Analysing and Reporting Results
Problem Identification
The primary output of formative testing is a list of usability problems, each with:
- A description of the problem
- The task(s) during which it was observed
- The number of participants who encountered it
- A severity rating (critical, major, minor, cosmetic)
- A recommended fix
Severity Rating
A widely used severity scale (adapted from Nielsen Nielsen, 1994):
- Cosmetic: noticed by some users but does not affect task performance
- Minor: causes minor delays or confusion but users recover
- Major: causes significant difficulty; some users fail the task
- Critical: prevents task completion for most users; causes data loss or safety risk
Reporting
Usability test reports should be concise and action-oriented. Stakeholders need:
- Key findings (the 3–5 most important problems)
- Supporting evidence (video clips, participant quotes, metrics)
- Recommended fixes (specific, actionable design changes)
- Priority ranking (which problems to fix first, based on severity and frequency)
Usability test participants are not a statistically representative sample of the user population. With 5–8 participants, confidence intervals are wide and p-values are meaningless. Does this invalidate the findings?

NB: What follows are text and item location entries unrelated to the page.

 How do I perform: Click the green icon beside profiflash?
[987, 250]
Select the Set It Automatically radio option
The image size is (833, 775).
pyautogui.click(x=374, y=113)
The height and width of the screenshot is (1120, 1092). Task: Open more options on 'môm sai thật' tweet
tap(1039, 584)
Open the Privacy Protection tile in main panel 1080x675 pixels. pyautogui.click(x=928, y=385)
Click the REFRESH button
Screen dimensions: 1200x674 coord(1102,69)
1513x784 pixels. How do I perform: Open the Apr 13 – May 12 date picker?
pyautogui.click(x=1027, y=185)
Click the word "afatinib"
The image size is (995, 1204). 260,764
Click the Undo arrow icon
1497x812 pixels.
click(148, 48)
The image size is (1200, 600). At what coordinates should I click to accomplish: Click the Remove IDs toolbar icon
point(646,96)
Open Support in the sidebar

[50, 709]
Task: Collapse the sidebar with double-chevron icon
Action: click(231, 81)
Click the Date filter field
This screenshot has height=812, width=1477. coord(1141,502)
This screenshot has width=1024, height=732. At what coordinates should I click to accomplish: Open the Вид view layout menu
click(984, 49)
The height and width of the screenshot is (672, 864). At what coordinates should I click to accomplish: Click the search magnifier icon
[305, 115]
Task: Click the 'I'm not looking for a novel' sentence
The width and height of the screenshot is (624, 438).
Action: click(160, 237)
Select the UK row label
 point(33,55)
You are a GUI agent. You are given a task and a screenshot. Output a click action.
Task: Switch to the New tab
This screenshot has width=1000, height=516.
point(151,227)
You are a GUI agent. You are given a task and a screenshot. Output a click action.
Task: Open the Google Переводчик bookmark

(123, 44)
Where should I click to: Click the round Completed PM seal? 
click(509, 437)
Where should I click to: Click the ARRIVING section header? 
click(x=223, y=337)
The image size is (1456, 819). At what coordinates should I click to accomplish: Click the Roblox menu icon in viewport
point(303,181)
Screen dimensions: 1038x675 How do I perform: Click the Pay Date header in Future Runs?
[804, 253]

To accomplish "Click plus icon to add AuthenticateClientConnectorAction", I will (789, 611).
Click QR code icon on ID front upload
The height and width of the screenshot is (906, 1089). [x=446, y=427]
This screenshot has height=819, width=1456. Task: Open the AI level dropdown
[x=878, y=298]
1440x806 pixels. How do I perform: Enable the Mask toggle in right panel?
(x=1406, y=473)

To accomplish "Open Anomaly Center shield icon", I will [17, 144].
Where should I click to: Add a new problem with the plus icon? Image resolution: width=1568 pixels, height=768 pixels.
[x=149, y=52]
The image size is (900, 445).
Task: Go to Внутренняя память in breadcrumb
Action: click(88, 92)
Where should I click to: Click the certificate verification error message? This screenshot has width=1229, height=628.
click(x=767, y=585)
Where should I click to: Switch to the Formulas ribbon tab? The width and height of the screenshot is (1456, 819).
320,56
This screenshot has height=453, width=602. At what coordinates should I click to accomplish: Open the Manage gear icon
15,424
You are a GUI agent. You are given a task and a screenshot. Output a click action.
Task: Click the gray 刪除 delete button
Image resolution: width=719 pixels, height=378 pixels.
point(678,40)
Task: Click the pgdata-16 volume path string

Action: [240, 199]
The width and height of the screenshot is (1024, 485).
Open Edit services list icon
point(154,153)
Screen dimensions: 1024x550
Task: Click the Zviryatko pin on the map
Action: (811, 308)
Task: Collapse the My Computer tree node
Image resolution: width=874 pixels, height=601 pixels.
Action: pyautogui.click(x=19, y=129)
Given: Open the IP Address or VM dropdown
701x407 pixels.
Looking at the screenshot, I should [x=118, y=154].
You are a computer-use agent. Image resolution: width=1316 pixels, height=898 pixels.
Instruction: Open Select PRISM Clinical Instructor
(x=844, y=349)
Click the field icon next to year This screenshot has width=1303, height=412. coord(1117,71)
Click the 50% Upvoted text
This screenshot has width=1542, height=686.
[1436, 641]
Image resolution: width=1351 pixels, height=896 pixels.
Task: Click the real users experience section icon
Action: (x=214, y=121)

How should formative usability test results be communicated to stakeholders who expect statistical rigour?
Key Takeaways
- Usability testing is the empirical foundation of usability practice: observing real users with real tasks.
- Formative testing (small samples, qualitative, iterative) discovers problems; summative testing (larger samples, quantitative) measures performance.
- Five participants are sufficient for formative testing to discover most major problems; the strategy is to iterate.
- The think-aloud protocol reveals the user's reasoning, not just their actions.
- The facilitator must avoid helping, leading, or reacting to participant behaviour.
- Usability metrics span effectiveness (completion, errors), efficiency (time, path deviation), and satisfaction (SUS, SEQ).
- Remote testing (moderated and unmoderated) offers scalability advantages with some loss of observational richness.
Further Reading
- Rubin, J., & Chisnell, D. (2008). Handbook of Usability Testing (2nd ed.). Wiley.
- Krug, S. (2010). Rocket Surgery Made Easy. New Riders.
- Nielsen, J., & Landauer, T. K. (1993). A mathematical model of the finding of usability problems. Proceedings of CHI '93, 206–213.
- Brooke, J. (1996). SUS: A "quick and dirty" usability scale. In P. W. Jordan et al. (Eds.), Usability Evaluation in Industry (pp. 189–194). Taylor & Francis.
- Ericsson, K. A., & Simon, H. A. (1984). Protocol Analysis: Verbal Reports as Data. MIT Press.